- **Description of the task**
Whatever the records below say, write them all out exactly.

- **Records to use**
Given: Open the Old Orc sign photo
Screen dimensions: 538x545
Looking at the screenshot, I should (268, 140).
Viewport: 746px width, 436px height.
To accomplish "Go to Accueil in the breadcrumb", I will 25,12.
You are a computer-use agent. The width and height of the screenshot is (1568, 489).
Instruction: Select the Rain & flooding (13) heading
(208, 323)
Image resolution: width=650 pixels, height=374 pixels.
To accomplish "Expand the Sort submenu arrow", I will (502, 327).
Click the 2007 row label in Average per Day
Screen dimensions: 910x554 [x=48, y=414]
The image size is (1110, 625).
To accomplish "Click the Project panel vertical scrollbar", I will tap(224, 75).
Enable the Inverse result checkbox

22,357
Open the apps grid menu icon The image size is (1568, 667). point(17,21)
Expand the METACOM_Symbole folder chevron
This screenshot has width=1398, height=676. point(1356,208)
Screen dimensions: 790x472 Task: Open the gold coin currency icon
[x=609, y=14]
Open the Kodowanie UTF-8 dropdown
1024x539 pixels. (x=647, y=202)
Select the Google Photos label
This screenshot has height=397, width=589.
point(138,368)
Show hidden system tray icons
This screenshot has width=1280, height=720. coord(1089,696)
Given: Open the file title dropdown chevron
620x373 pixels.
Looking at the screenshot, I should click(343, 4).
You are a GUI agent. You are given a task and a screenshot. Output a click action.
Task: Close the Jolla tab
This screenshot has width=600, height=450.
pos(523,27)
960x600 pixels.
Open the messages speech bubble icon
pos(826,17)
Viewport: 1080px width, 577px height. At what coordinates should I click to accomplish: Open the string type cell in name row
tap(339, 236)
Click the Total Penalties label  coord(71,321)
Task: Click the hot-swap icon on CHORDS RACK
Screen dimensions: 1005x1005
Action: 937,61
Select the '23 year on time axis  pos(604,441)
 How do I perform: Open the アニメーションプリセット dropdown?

- **Exercise solution**
Given: Open the Old Orc sign photo
Screen dimensions: 538x545
Looking at the screenshot, I should (268, 140).
Viewport: 746px width, 436px height.
To accomplish "Go to Accueil in the breadcrumb", I will 25,12.
You are a computer-use agent. The width and height of the screenshot is (1568, 489).
Instruction: Select the Rain & flooding (13) heading
(208, 323)
Image resolution: width=650 pixels, height=374 pixels.
To accomplish "Expand the Sort submenu arrow", I will (502, 327).
Click the 2007 row label in Average per Day
Screen dimensions: 910x554 [x=48, y=414]
The image size is (1110, 625).
To accomplish "Click the Project panel vertical scrollbar", I will tap(224, 75).
Enable the Inverse result checkbox

22,357
Open the apps grid menu icon The image size is (1568, 667). point(17,21)
Expand the METACOM_Symbole folder chevron
This screenshot has width=1398, height=676. point(1356,208)
Screen dimensions: 790x472 Task: Open the gold coin currency icon
[x=609, y=14]
Open the Kodowanie UTF-8 dropdown
1024x539 pixels. (x=647, y=202)
Select the Google Photos label
This screenshot has height=397, width=589.
point(138,368)
Show hidden system tray icons
This screenshot has width=1280, height=720. coord(1089,696)
Given: Open the file title dropdown chevron
620x373 pixels.
Looking at the screenshot, I should click(343, 4).
You are a GUI agent. You are given a task and a screenshot. Output a click action.
Task: Close the Jolla tab
This screenshot has width=600, height=450.
pos(523,27)
960x600 pixels.
Open the messages speech bubble icon
pos(826,17)
Viewport: 1080px width, 577px height. At what coordinates should I click to accomplish: Open the string type cell in name row
tap(339, 236)
Click the Total Penalties label  coord(71,321)
Task: Click the hot-swap icon on CHORDS RACK
Screen dimensions: 1005x1005
Action: 937,61
Select the '23 year on time axis  pos(604,441)
 How do I perform: Open the アニメーションプリセット dropdown?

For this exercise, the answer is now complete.